>>

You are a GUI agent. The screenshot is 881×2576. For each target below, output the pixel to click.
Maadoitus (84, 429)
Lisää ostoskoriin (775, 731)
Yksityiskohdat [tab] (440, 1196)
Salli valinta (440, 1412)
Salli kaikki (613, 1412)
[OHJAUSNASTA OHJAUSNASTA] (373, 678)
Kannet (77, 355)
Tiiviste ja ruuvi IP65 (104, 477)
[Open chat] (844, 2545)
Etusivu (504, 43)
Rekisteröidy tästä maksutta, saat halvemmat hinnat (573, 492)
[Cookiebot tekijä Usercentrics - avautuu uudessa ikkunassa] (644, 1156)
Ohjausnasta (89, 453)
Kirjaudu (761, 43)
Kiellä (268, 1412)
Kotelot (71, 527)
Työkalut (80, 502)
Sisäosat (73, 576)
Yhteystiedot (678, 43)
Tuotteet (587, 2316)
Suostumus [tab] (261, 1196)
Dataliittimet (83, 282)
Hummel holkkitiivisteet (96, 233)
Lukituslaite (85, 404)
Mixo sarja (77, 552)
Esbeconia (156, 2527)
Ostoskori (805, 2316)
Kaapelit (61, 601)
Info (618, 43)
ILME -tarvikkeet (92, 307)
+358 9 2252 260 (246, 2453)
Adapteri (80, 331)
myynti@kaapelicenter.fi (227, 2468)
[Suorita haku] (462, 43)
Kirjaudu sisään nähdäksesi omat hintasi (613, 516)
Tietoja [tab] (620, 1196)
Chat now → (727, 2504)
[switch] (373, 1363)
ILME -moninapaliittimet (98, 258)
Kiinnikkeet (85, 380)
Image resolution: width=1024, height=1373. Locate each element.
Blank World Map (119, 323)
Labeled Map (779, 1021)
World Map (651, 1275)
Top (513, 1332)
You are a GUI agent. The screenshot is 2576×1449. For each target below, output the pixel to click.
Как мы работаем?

<<

Set down each entry exactly as it appears above.

You are a GUI agent. The screenshot is 881×2576. For each target below, output the pixel to click.
Maadoitus (84, 429)
Lisää ostoskoriin (775, 731)
Yksityiskohdat [tab] (440, 1196)
Salli valinta (440, 1412)
Salli kaikki (613, 1412)
[OHJAUSNASTA OHJAUSNASTA] (373, 678)
Kannet (77, 355)
Tiiviste ja ruuvi IP65 (104, 477)
[Open chat] (844, 2545)
Etusivu (504, 43)
Rekisteröidy tästä maksutta, saat halvemmat hinnat (573, 492)
[Cookiebot tekijä Usercentrics - avautuu uudessa ikkunassa] (644, 1156)
Ohjausnasta (89, 453)
Kirjaudu (761, 43)
Kiellä (268, 1412)
Kotelot (71, 527)
Työkalut (80, 502)
Sisäosat (73, 576)
Yhteystiedot (678, 43)
Tuotteet (587, 2316)
Suostumus [tab] (261, 1196)
Dataliittimet (83, 282)
Hummel holkkitiivisteet (96, 233)
Lukituslaite (85, 404)
Mixo sarja (77, 552)
Esbeconia (156, 2527)
Ostoskori (805, 2316)
Kaapelit (61, 601)
Info (618, 43)
ILME -tarvikkeet (92, 307)
+358 9 2252 260 (246, 2453)
Adapteri (80, 331)
myynti@kaapelicenter.fi (227, 2468)
[Suorita haku] (462, 43)
Kirjaudu sisään nähdäksesi omat hintasi (613, 516)
Tietoja [tab] (620, 1196)
Chat now → (727, 2504)
[switch] (373, 1363)
ILME -moninapaliittimet (98, 258)
Kiinnikkeet (85, 380)
Image resolution: width=1024, height=1373. Locate each element.
Blank World Map (119, 323)
Labeled Map (779, 1021)
World Map (651, 1275)
Top (513, 1332)
You are a GUI agent. The screenshot is 2576×1449. For each target below, output the pixel to click.
Как мы работаем?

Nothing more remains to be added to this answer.